> **Texto extraído**
■ ■ ■ ■ ■ ■ ■

# Bonus Track - Ejemplo de uso de RAGAs para evaluar calidad de soluciones de IA Generativa

# Paso 1 - Importamos dependencias necesarias para la demo

En el fichero **requirements.txt** están definidas las dependencias necesarias de Python para poder correr la demo.

Para importarlas debemos ejecutar el siguiente comando: *pip install -r requirements.txt*

# Paso 2 - Definimos las variables de entorno necesarias para la demo

Editar el fichero _.env_ donde debemos definir las siguientes variables de entorno:
-  **OPENAI_API_KEY**: API Key para poder conectarnos al LLM que usaremos en la demo, OpenAI.

# Paso 3 - Importar librerías de Python que necesitamos para la demo

In [None]:
import os
import json
import random
import pandas as pd

from ragas import evaluate
from ragas.metrics import (
    answer_relevancy,
    faithfulness,
    context_recall,
    context_precision,
)

from langchain.chat_models import ChatOpenAI
from datasets import load_dataset
from datasets import Dataset


from dotenv import load_dotenv

# Load environment variables defined in .env
load_dotenv()

# Paso 4 - Cargamos un dataset de pruebas de HuggingFaces (explodinggradients/fiqa)

■ ■ ■ ■ ■ ■ ■

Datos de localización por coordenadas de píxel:
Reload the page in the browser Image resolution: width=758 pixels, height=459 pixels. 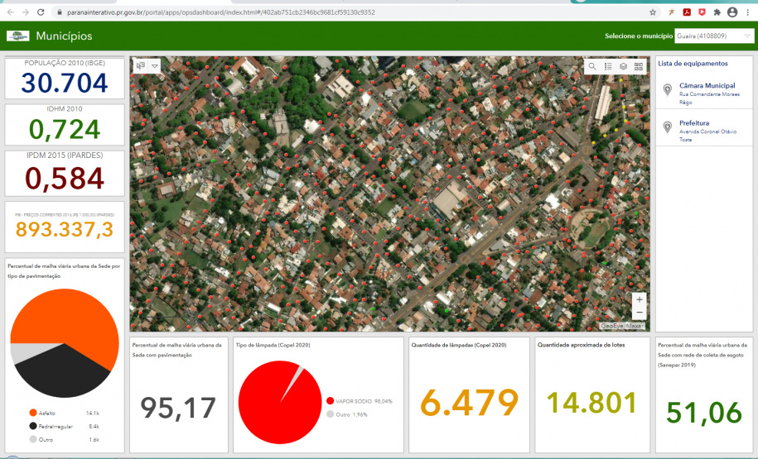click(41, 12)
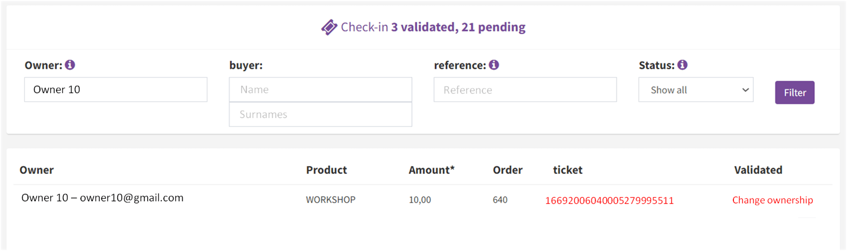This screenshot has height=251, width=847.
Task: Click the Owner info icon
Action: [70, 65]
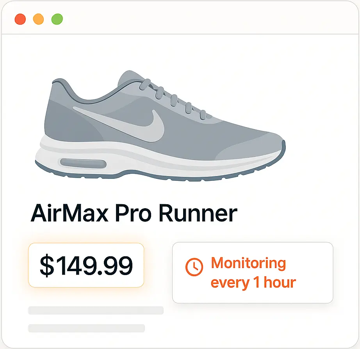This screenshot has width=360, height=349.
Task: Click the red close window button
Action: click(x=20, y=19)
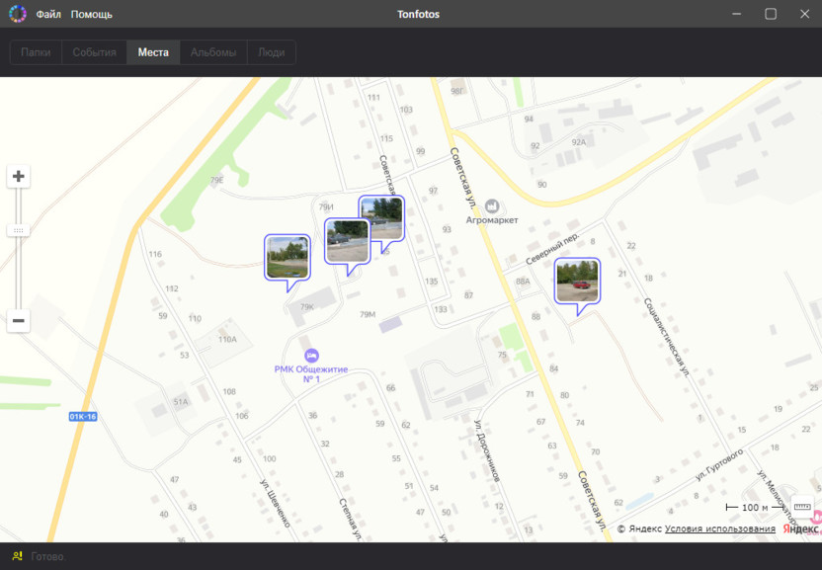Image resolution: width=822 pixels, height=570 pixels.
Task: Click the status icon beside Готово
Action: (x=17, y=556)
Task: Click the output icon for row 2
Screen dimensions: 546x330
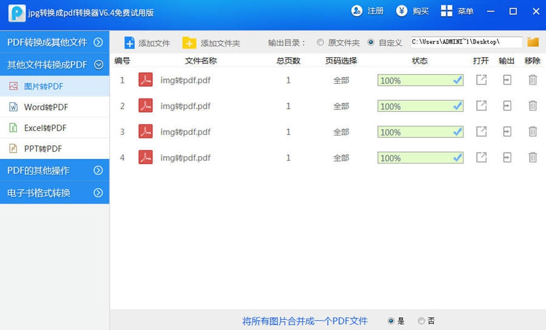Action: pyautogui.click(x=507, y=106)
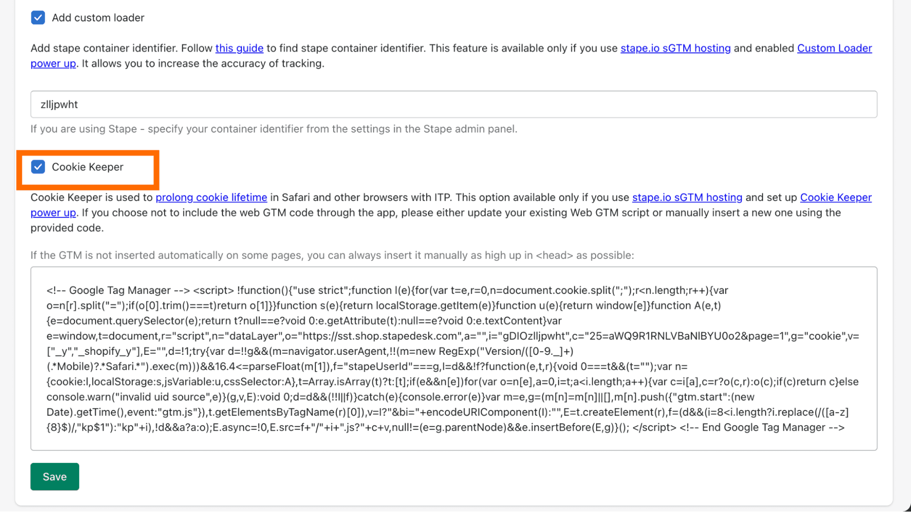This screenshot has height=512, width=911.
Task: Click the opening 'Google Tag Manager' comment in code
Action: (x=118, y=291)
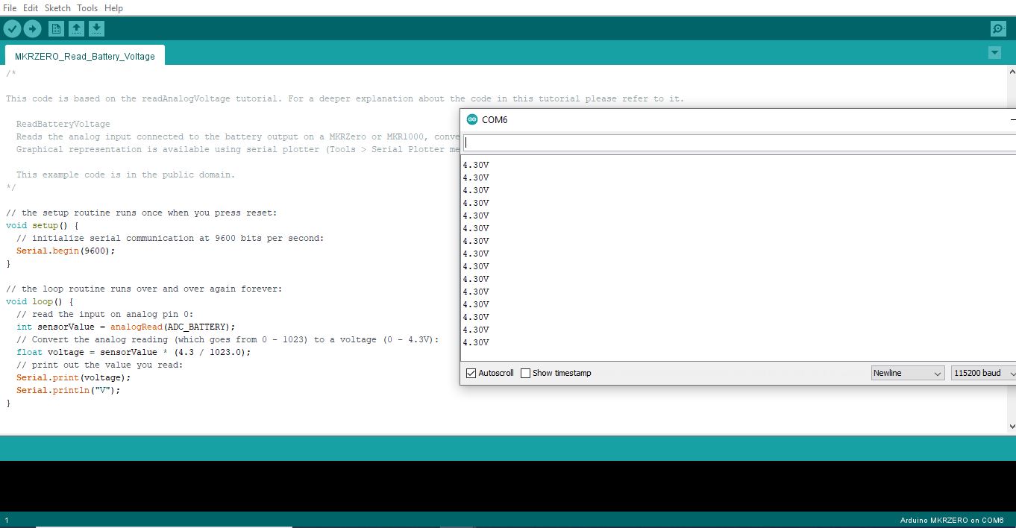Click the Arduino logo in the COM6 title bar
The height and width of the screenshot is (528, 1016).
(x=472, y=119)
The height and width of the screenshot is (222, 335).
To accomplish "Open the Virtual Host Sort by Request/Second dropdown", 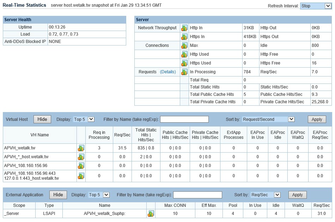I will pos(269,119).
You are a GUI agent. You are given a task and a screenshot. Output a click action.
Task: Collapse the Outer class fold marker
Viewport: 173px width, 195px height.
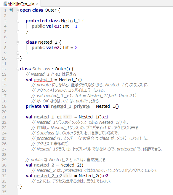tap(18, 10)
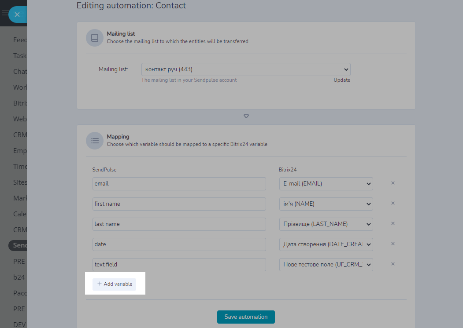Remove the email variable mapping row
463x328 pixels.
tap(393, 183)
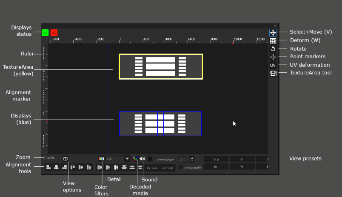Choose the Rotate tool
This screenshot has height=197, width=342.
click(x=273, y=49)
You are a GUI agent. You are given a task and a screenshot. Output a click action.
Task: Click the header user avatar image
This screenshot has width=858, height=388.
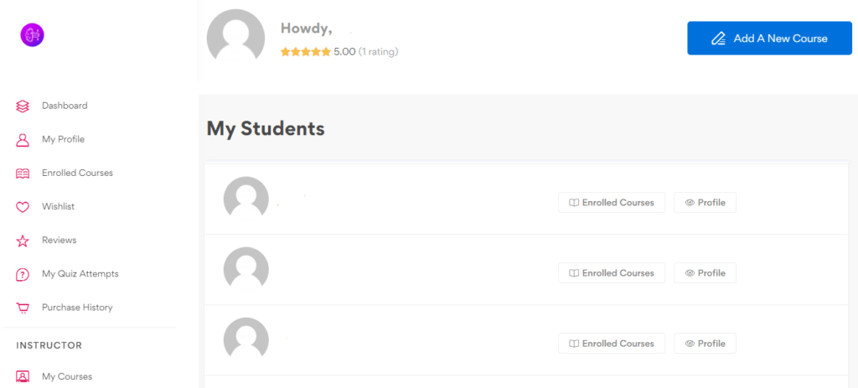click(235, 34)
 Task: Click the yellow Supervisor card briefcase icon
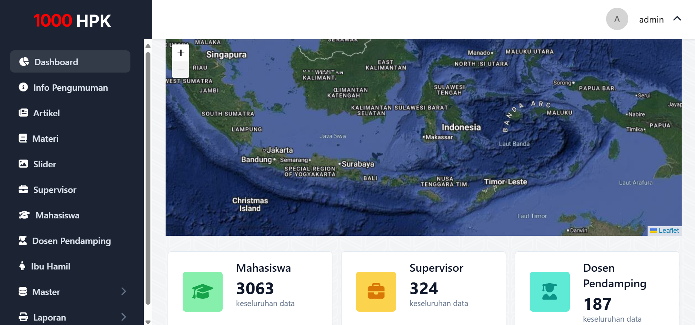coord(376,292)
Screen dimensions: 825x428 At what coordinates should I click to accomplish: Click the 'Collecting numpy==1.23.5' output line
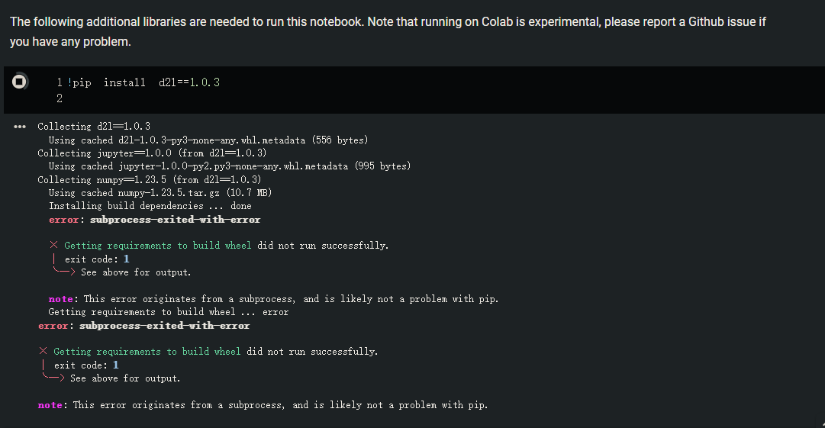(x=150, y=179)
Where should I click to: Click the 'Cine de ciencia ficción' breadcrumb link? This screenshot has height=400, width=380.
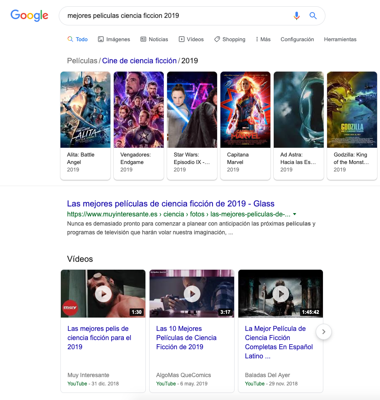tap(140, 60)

■ ■ ■ ■ ■ ■ ■

> **Enunciados de tareas**
a - Reproduce el tramo del texto sobre RAGAs que va desde "# Bonus Track" hasta "la demo, OpenAI.".
b - Según el texto sobre RAGAs, ¿qué comando se ejecuta para instalar las dependencias?

> **Resultados por tarea**
a -
# Bonus Track - Ejemplo de uso de RAGAs para evaluar calidad de soluciones de IA Generativa

# Paso 1 - Importamos dependencias necesarias para la demo

En el fichero **requirements.txt** están definidas las dependencias necesarias de Python para poder correr la demo.

Para importarlas debemos ejecutar el siguiente comando: *pip install -r requirements.txt*

# Paso 2 - Definimos las variables de entorno necesarias para la demo

Editar el fichero _.env_ donde debemos definir las siguientes variables de entorno:
-  **OPENAI_API_KEY**: API Key para poder conectarnos al LLM que usaremos en la demo, OpenAI.

b - pip install -r requirements.txt